Surgical techniques for stoma creation
Each stoma was preoperatively marked in the middle of the rectus abdominis muscle by surgeons and WOC nurses. According to the lifestyle of patients, the patients were marked in the best site in each of standing, sitting and supine positions. The decision to create an ileostomy or colostomy was made by each operating surgeon. Depending on the surgeon's decision, a specimen was removed from a stoma site or a mini-laparotomy site. After extracting the specimen, the stoma was created using the skin bridge technique [15,16]. The skin bridge technique uses skin instead of a plastic rod to secure and prevent retraction of the stoma. The skin bridge is made by incising the skin at the predetermined site of stoma creation, and the subcutaneous fat is divided. The skin bridge is passed through the avascular window, which is opened in the mesentery at the apex of the chosen intestinal loop, and the skin bridge is sutured to the distal edge of the opening. All stoma had a transperitoneal route and were created in the middle of the rectus abdominis muscle based on preoperative stoma site marking. All operations were performed by surgeons with substantial experience with open and laparoscopic colorectal surgery.
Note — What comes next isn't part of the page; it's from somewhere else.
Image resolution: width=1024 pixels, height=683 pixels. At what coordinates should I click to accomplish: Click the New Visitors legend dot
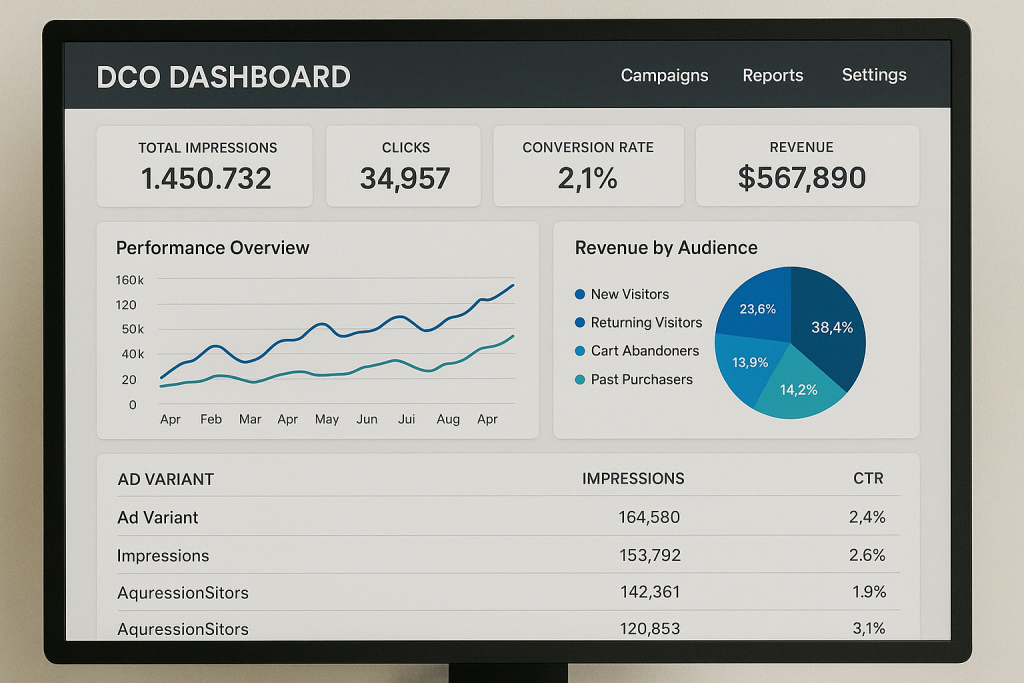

Categorical variables are reported as the number (percentage) of patients, and analyzed by Chi-square or Fisher exact test, while quantitative variables are reported as a median and range, and analyzed by Mann-Whitney U test. Multivariate analysis was performed using logistic regression analysis with the backward stepwise method based on the variables in the univariate analysis required to be <0.05 and previous reported risk factors. All statistical analyses were performed using SPSS 22.0 (SPSS Inc., Chicago, IL, USA). Significance was defined as p < 0.05.